Johns Hopkins team determines that calcium is risky, and does not improve bone density:
10 years of research failed to produce any substantiation of the meme, “calcium makes strong bones.” In fact, though I hear people parrot this television advertisement quote and others like it all the time, I’ve never found any legitimate science to support it. Moreover, expert consensus from the International Osteoporosis Foundation officially declared that protein sufficiency and super-sufficiency plays a far more vital role in bone health: https://link.springer.com/article/10.1007/s00198-018-4534-5
This makes more sense, as 50-60% of bone volume is comprised of protein. The entire 100% structural matrix of bone is protein. When people were/are declaring milk the champion of bones, it’s rather odd that they hone in on the measly 300 milligrams of calcium in a cup of milk instead of the massive 9,000.00 milligrams of protein in the same cup. This says nothing of the fat soluble vitamins (which support bone health) we find in full fat dairy but don't find in reduced fat dairy.
More importantly, the societal fervor over calcium appears to increase risk of plaques and heart disease. Without fat soluble vitamins to direct calcium, there is no biological reason to believe calcium alone is beneficial. Calcium is a building block for atherosclerotic plaque buildup. Undirected in an unhealthy body, calcium is risky.

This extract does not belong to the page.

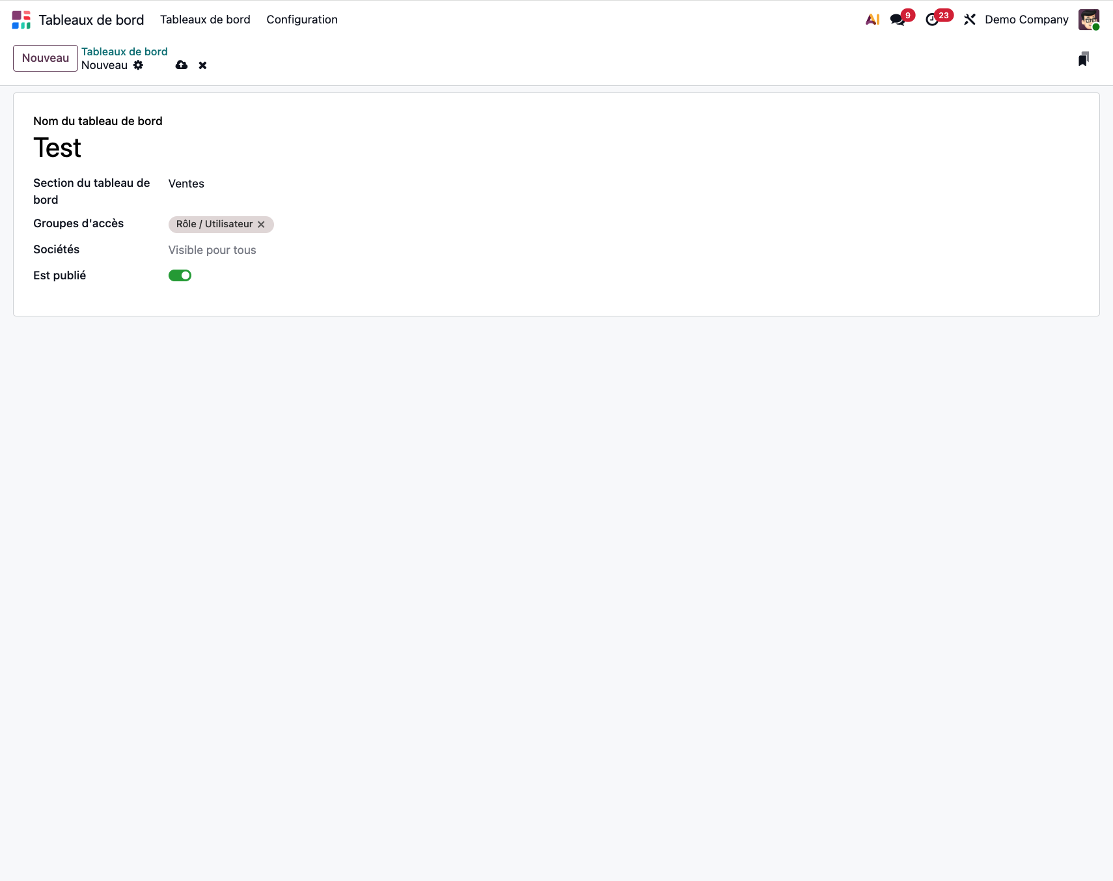The width and height of the screenshot is (1113, 881).
Task: Save the record with the cloud icon
Action: (x=182, y=65)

The central thesis of the promoters of milk was always on shaky ground. In every large observational study, milk consumption had no association with improved bone density (https://pubmed.ncbi.nlm.nih.gov/9224182/), and when researchers controlled for other variables, milk consumption from age 20 and on is associated with INCREASED risk of hip fracture (https://pubmed.ncbi.nlm.nih.gov/8154473/ ). In global epidemiological research, we also find women in other societies with incredibly low incidence of osteoporosis have zero milk consumption. For a time, the crunchy granola community honed in on the "acid load" in milk to try to undermine it; but they weren't playing with a full deck, as protein is made of amino ACIDS, and the amino ACIDS are some of the only things right about milk. They were moving toward the right stance, but for the wrong reasons. Meanwhile, the general populace who believes in milk has the wrong stance and no reasons. So, maybe we should focus on the science instead of the slick marketing memes.